● **Data for the task**:
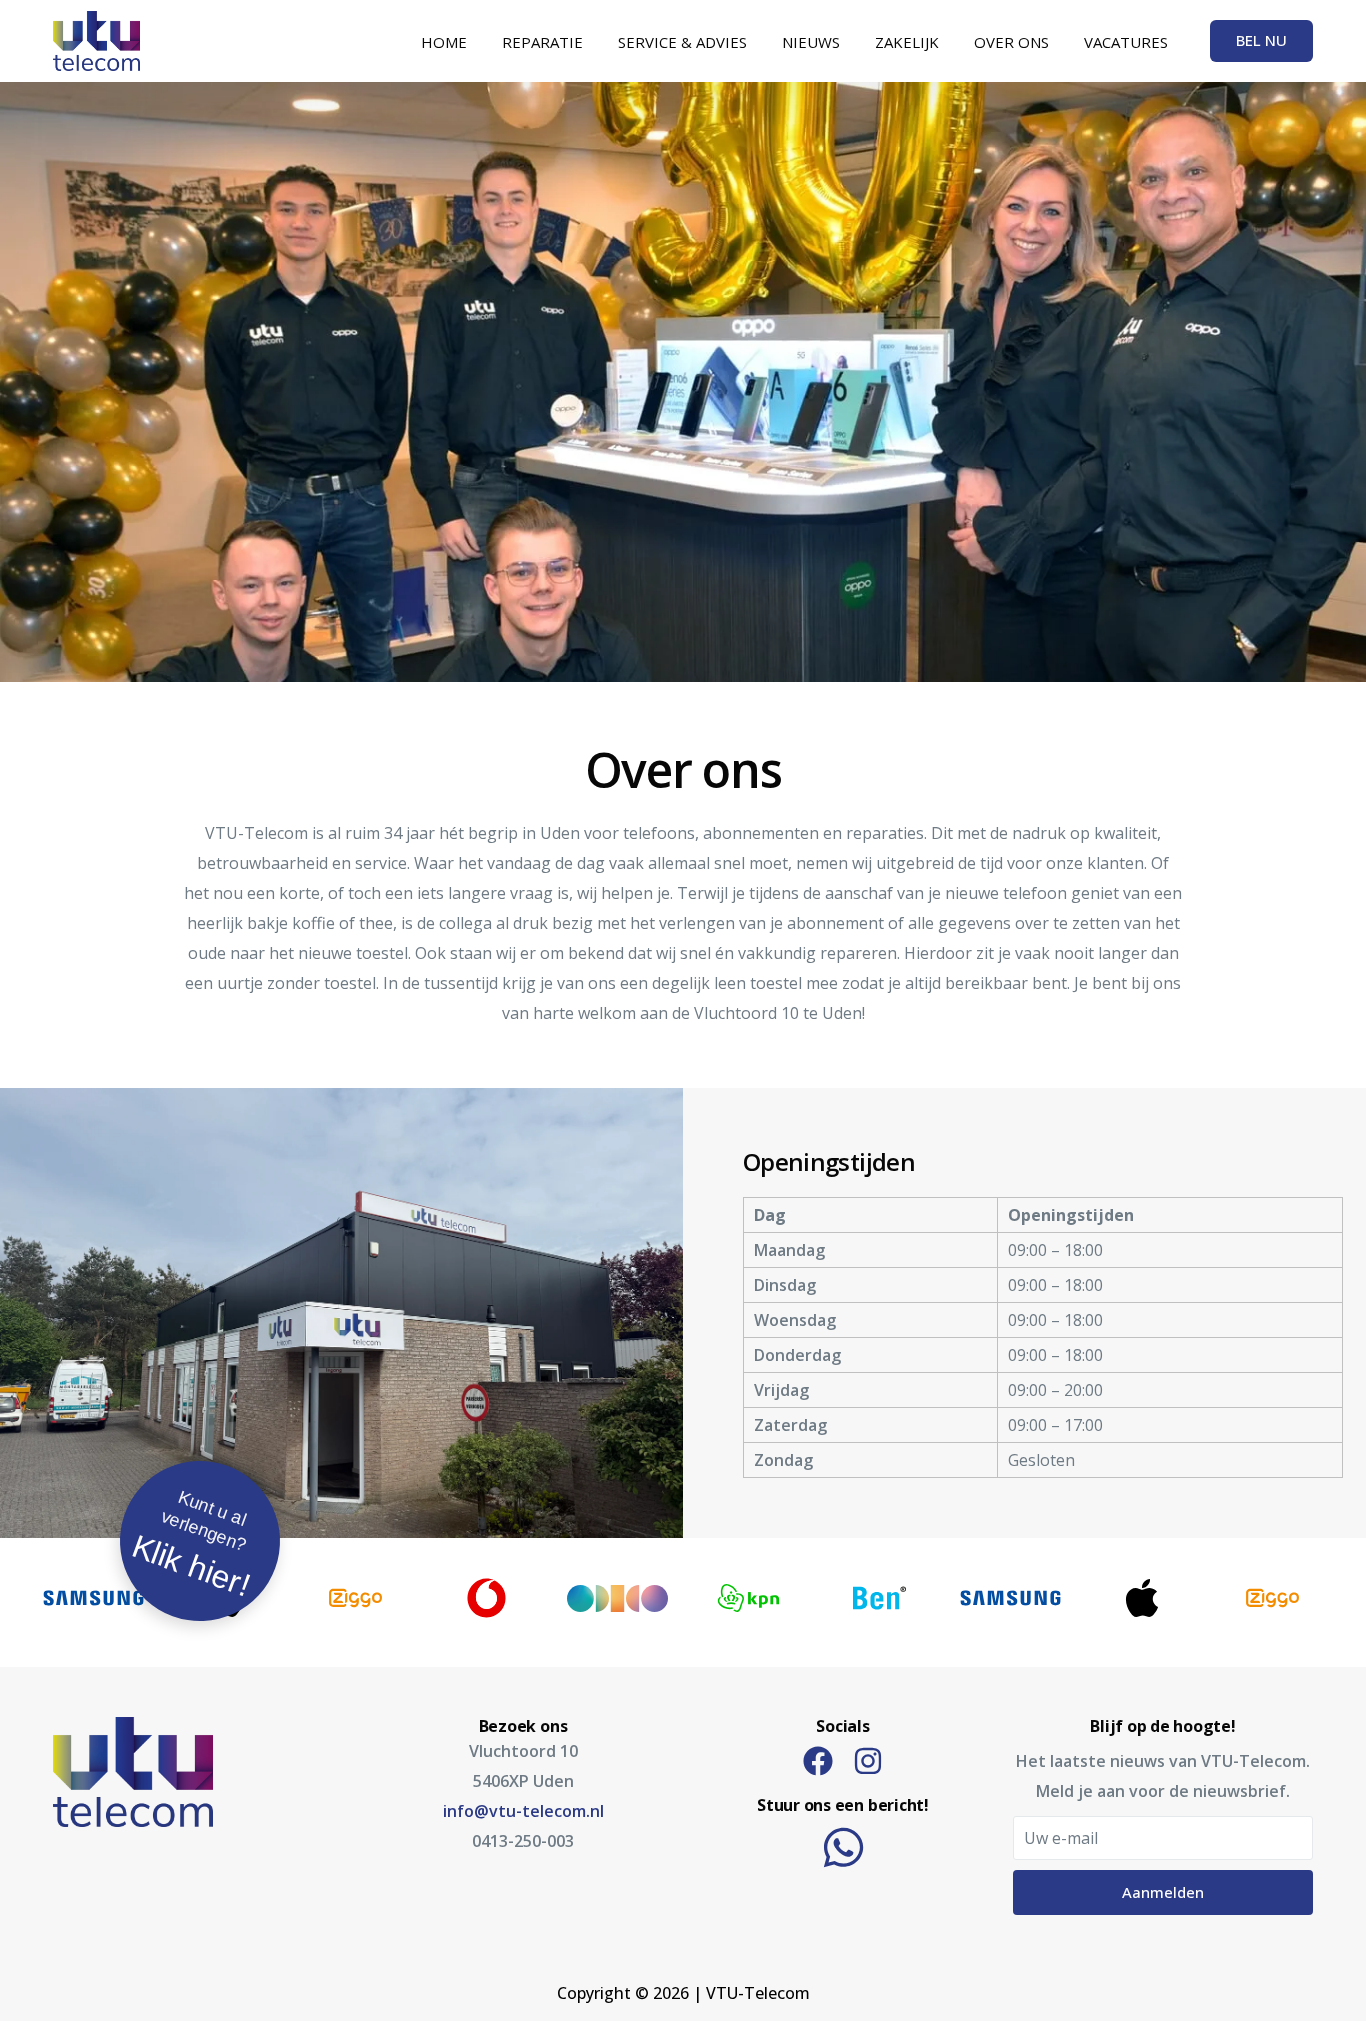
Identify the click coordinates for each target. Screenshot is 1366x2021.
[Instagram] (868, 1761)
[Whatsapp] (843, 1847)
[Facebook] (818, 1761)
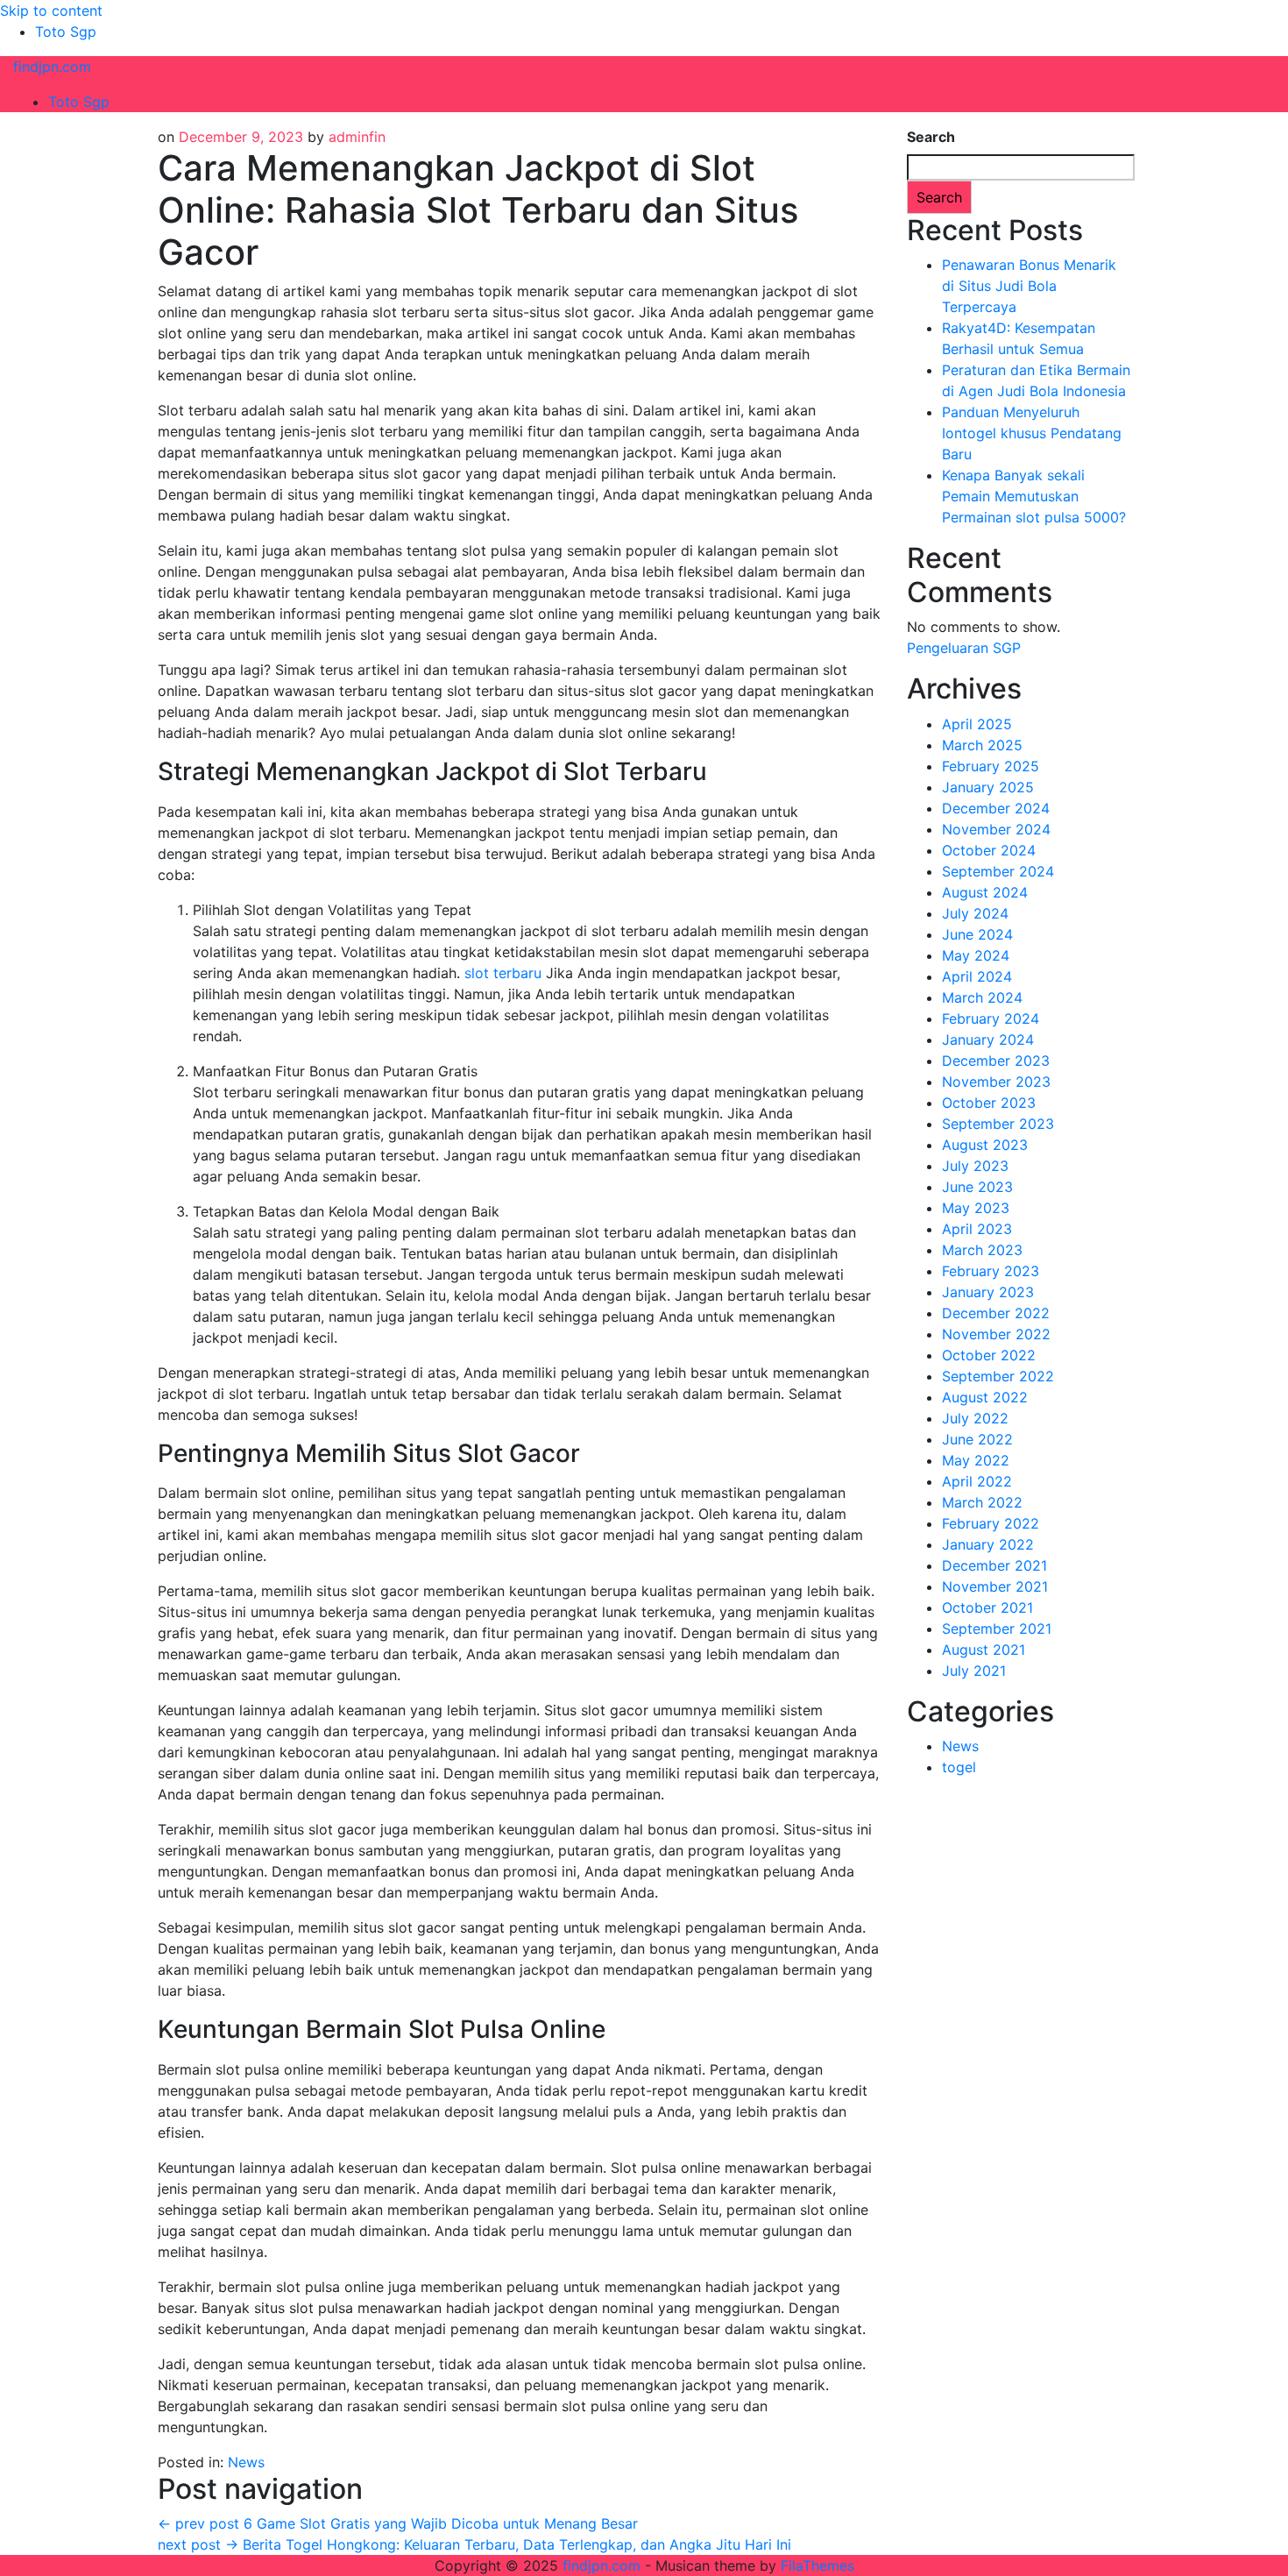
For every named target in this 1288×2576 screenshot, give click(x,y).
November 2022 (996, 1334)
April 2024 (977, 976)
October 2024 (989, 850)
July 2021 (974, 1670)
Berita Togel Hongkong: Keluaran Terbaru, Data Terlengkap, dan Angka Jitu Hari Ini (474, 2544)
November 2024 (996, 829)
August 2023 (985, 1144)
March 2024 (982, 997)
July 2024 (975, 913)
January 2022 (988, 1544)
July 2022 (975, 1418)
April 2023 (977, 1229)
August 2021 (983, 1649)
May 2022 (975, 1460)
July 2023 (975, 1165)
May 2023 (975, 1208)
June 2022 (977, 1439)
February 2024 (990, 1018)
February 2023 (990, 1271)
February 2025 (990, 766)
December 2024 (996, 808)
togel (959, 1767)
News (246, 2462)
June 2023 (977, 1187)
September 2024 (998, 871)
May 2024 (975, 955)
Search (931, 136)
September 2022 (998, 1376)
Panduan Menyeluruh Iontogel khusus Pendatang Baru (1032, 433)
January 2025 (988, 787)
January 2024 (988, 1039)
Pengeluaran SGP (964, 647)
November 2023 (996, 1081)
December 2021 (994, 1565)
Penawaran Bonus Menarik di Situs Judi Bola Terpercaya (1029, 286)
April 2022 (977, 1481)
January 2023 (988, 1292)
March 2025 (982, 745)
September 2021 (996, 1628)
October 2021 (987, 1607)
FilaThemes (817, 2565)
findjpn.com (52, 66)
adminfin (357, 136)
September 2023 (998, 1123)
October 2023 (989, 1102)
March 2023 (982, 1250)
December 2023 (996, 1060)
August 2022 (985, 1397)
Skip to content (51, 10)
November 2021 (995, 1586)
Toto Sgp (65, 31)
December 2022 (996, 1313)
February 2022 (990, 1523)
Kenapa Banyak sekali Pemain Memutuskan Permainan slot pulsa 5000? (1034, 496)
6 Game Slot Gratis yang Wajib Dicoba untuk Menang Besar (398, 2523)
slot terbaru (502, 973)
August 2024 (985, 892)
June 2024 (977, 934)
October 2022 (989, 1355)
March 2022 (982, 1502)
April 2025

● **What to produce**:
Exactly the lines from the line holding "adminfin (357, 136)" through the close of the listing above make up the answer; include nothing else.

● **Task solution**:
adminfin (357, 136)
September 2023 (998, 1123)
October 2023 (989, 1102)
March 2023 (982, 1250)
December 2023 (996, 1060)
August 2022 (985, 1397)
Skip to content (51, 10)
November 2021 (995, 1586)
Toto Sgp (65, 31)
December 2022 (996, 1313)
February 2022 (990, 1523)
Kenapa Banyak sekali Pemain Memutuskan Permainan slot pulsa 5000? (1034, 496)
6 Game Slot Gratis yang Wajib Dicoba untuk Menang Besar (398, 2523)
slot terbaru (502, 973)
August 2024 (985, 892)
June 2024 (977, 934)
October 2022 (989, 1355)
March 2022 (982, 1502)
April 2025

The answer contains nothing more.